When does the Christmas season officially start? According to the mayor of Vigo, it began on September 12th, when he announced that this small city in north-west Spain would be decorated with nine million LED lights, over three hundred Christmas trees and countless baubles measuring twelve meters in diameter – among other embellishments. “Beware, mayors of Tokyo, London, New York… the mayor of Paris and the mayor of Berlin,” he said, “we’re going to top you all.”
TRADITION
It is not clear if Bill de Blasio, mayor of New York, received this challenge but in any case he did not change his plans, and as late as November 28th, shortly after Thanksgiving, he inaugurated the winter holiday season with the lighting of the Rockefeller Center Christmas Tree. Just as has been the tradition since 1933.
RICH ENOUGH
Psychologists argue that the reason behind all the colours, lights, music and joy that invade city centres during Christmas time is very simple: to make us spend money. With all these stimuli, they say, we become confused and throw more money away than at any other time of the year. It is fitting, then, that New York’s most famous Christmas landmark is located in a complex consisting of nineteen commercial buildings commissioned and paid for by the Rockefellers, one of the richest families in US history.
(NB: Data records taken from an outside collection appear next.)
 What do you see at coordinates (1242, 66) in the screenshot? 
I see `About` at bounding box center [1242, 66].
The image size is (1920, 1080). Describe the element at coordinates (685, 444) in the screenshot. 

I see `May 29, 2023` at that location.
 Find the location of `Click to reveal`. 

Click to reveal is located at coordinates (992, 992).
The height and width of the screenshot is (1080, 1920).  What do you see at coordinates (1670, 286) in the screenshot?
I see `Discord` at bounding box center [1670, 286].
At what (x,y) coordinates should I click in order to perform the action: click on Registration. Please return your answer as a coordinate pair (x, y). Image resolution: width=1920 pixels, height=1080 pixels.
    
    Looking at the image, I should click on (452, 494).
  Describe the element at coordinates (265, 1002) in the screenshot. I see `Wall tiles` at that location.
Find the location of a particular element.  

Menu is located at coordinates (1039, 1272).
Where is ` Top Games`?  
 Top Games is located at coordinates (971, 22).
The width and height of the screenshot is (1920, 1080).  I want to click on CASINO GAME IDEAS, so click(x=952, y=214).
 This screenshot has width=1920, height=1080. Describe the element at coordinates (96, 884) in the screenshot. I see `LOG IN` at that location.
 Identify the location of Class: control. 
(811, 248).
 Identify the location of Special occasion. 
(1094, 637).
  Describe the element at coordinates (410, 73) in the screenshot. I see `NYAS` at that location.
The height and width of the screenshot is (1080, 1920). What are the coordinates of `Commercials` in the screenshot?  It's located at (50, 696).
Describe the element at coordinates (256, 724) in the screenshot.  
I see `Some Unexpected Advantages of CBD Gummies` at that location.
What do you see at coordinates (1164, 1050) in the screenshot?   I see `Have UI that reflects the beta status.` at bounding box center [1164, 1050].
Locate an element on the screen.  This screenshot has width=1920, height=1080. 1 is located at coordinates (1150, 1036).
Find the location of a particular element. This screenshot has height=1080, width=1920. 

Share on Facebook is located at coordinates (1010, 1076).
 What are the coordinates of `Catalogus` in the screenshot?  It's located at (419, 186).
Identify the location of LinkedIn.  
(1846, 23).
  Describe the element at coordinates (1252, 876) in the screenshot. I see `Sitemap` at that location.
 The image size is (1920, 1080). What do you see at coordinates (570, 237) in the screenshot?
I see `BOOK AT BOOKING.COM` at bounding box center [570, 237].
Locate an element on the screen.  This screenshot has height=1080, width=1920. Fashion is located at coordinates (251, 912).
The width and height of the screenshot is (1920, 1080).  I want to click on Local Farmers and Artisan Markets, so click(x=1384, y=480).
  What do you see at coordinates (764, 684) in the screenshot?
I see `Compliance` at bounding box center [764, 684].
In the 1930s, the bill came to one hundred million dollars, approximately 1.8 billion dollars in today's terms.
THE ENORMOUS TREE
The Rockefeller Center is a city within a city in Manhattan, with more than one hundred shops, over fifty restaurants and eateries, and a number of fitness centres and beauty salons. But it is the tree that attracts most of the attention during Christmas time – some 125 million visitors each year. It is almost always a Norway Norway spruce, typically fifty to sixty years of age and no less than seventy-five feet tall. In order to select the best candidate, the head head gardener of the Rockefeller Center travels across upstate New York and the surrounding states, even as far as Canada.
A MORAL END
The chosen tree is wrapped in five miles of light chords and crowned with a 550-pound Swarovski star worth 1.5 million dollars. It presides over the plaza and the world-famous ice ice rink until January 7th, when it will be taken down, chopped into pieces and donated to a charity that will use it to build homes for poor families.